EGSnrc icon indicating copy to clipboard operation
EGSnrc copied to clipboard

EGSnrc parallelization using MPI

Open edoerner opened this issue 6 years ago • 21 comments

The purpose of this contribution is to present a parallel solution for the EGSnrc Monte Carlo code system using the MPI programming model as an alternative to the provided implementation, based on the use of a batch-queueing system.

For details of this implementation please check the README_MPI.md file available in the EGSnrc main folder.

Currently, the BEAMnrc and DOSXYZnrc user codes support this parallel solution based on MPI. In the case of DOSXYZnrc, both the use of a phase space file and BEAM shared library as sources has been tested. Both codes can be used as models to introduce MPI features to other EGSnrc user codes.

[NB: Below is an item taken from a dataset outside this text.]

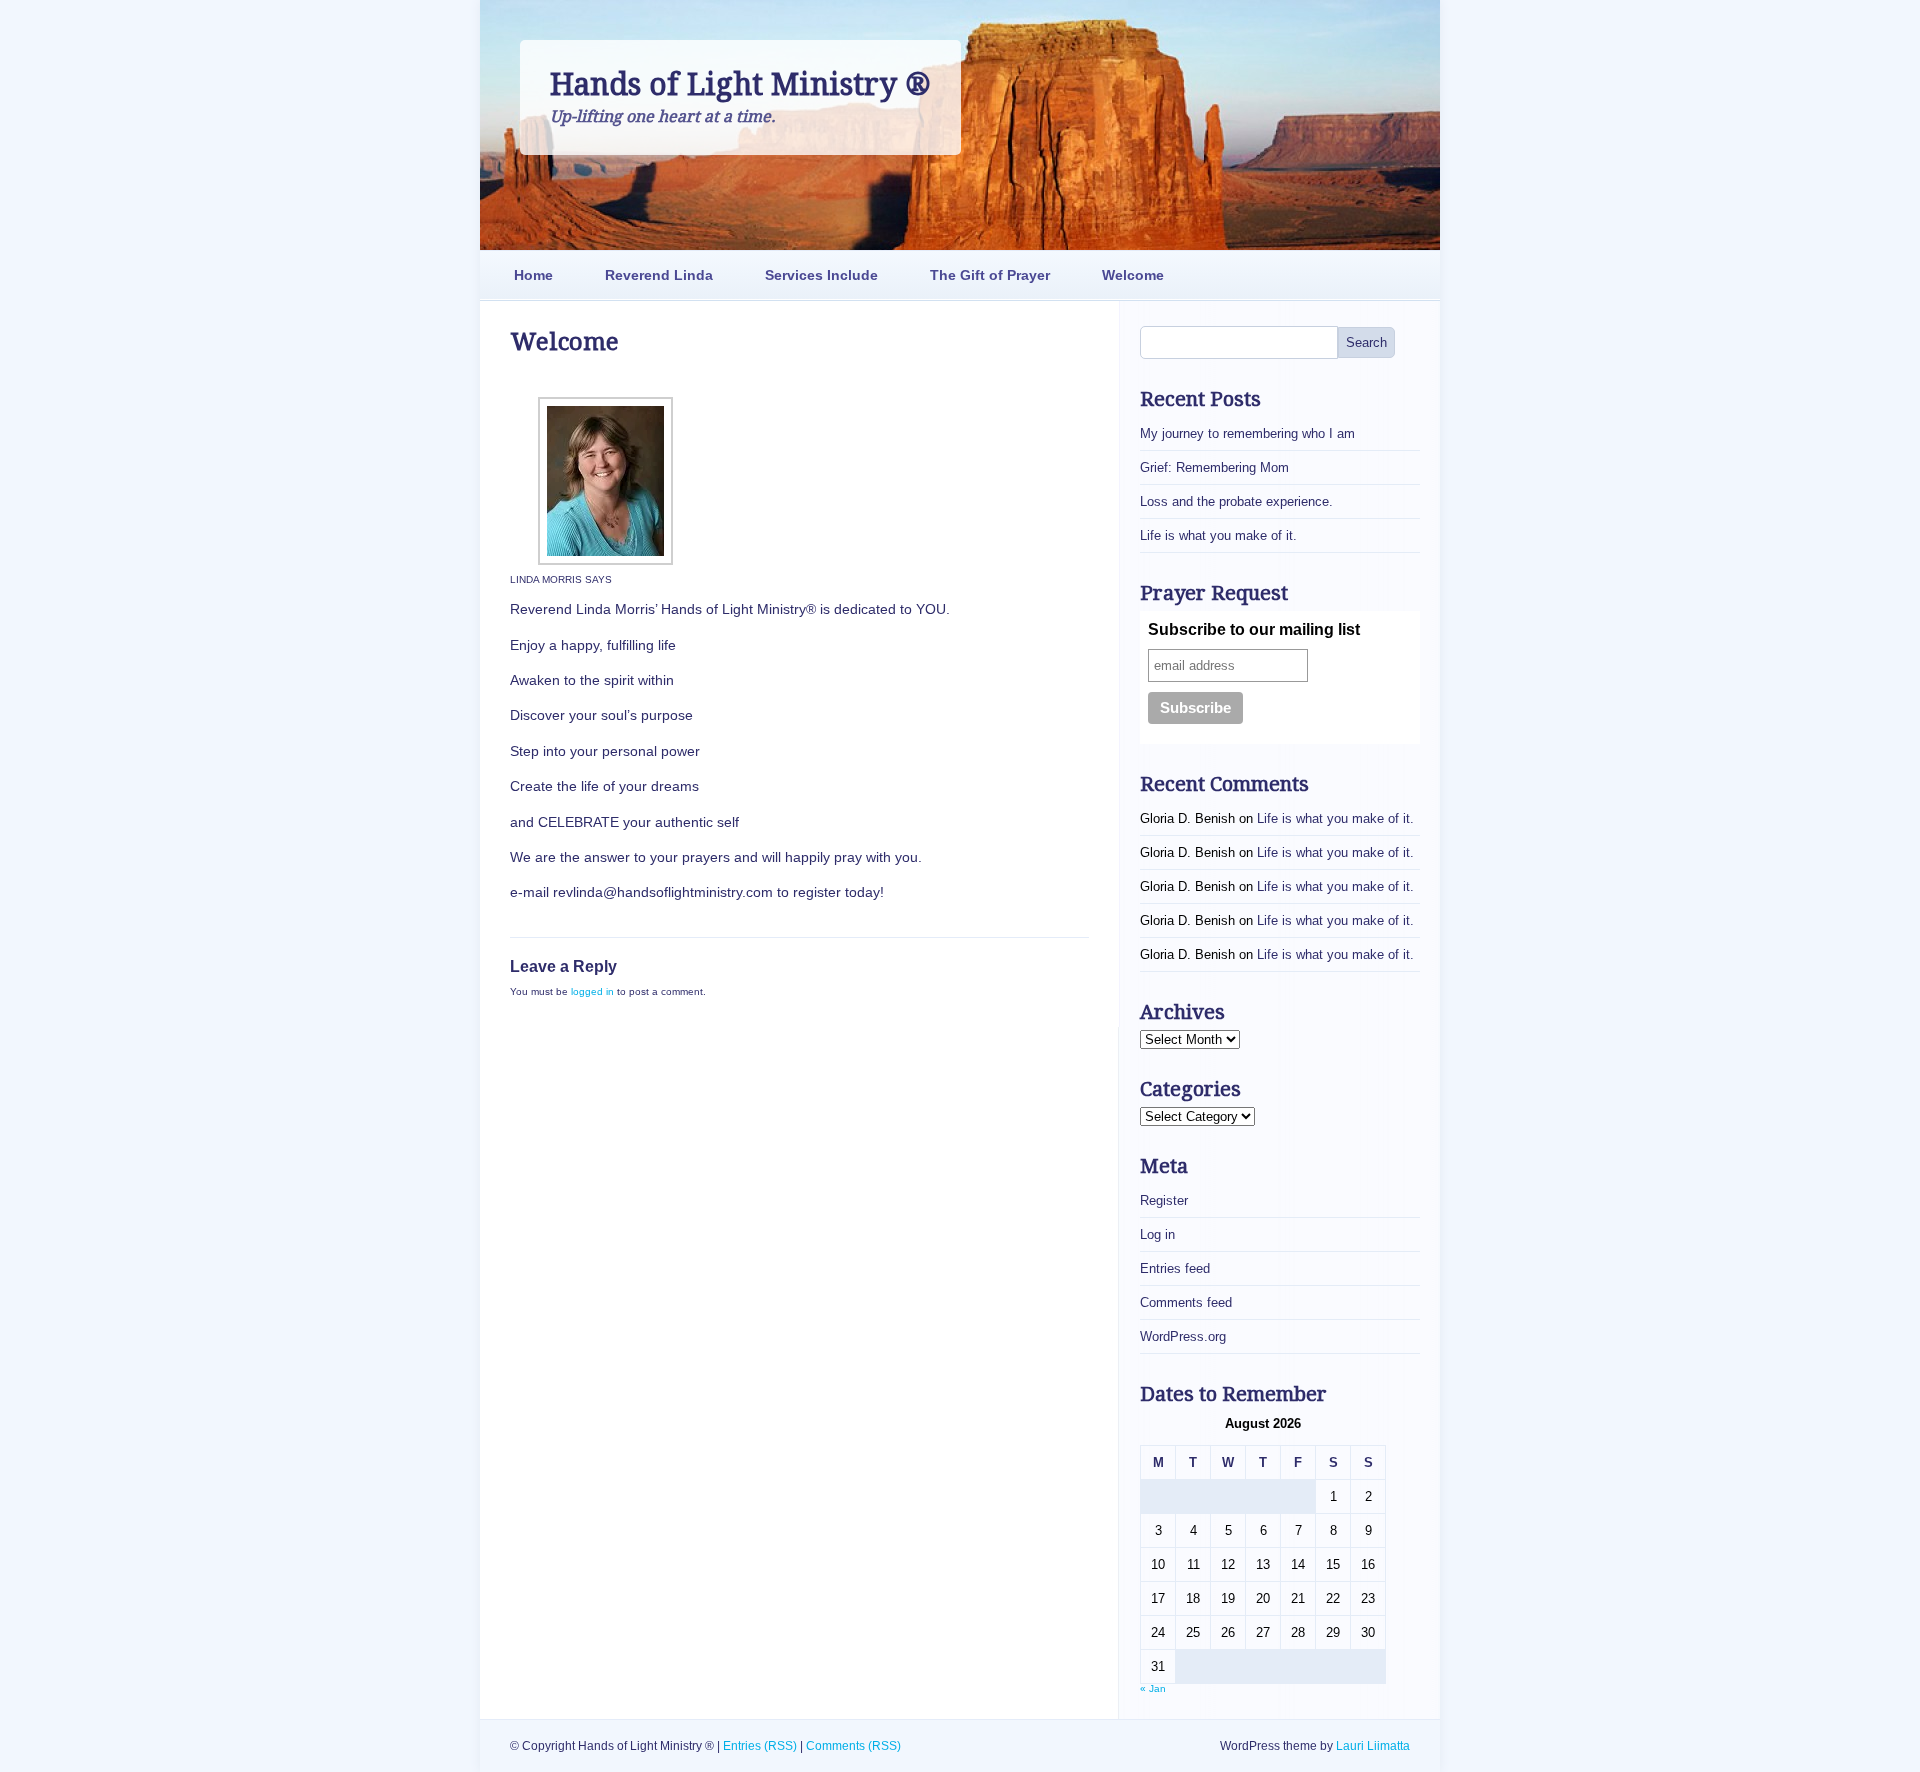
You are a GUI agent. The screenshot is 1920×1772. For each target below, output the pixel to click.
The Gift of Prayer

By default, it is expected that OpenMPI is installed in the system. If another MPI implementation is desired, change the F77 macro inside the 'mpi' target to the desired MPI compiler in the following Makefiles:

$HEN_HOUSE/makefiles/standard_makefile (line 169) $HEN_HOUSE/makefiles/beam_makefile (line 165)

by default F77=mpif90 in both files.

In order to compile an user code $(user_code) with MPI support go to the $EGS_HOME/$(user_code) folder and type:

make mpi

This will enable the MPI features in the user code and will create an executable called $(user_code)_mpi (i.e. the normal user code executable name with the '_mpi' suffix attached to it). Then, use mpirun or similar to execute it with MPI support:

mpirun -np #NUM_PROCS $(user_code)_mpi -i input_file -p pegs_file

edoerner avatar Jan 30 '19 21:01 edoerner

This is fantastic @edoerner! Similar to what I wished for. Question: is it possible, along the same lines, to write an MPI "wrapper" program that would simply dispatch N parallel jobs, wait for completion, and let the master thread combine everything at the end? Simply the same thing as exb dispatches jobs, but with MPI dispatch instead of a lock file. That would allow MPI execution across the board without modifying the code of existing applications. I think I will give it a try, based on what you did here!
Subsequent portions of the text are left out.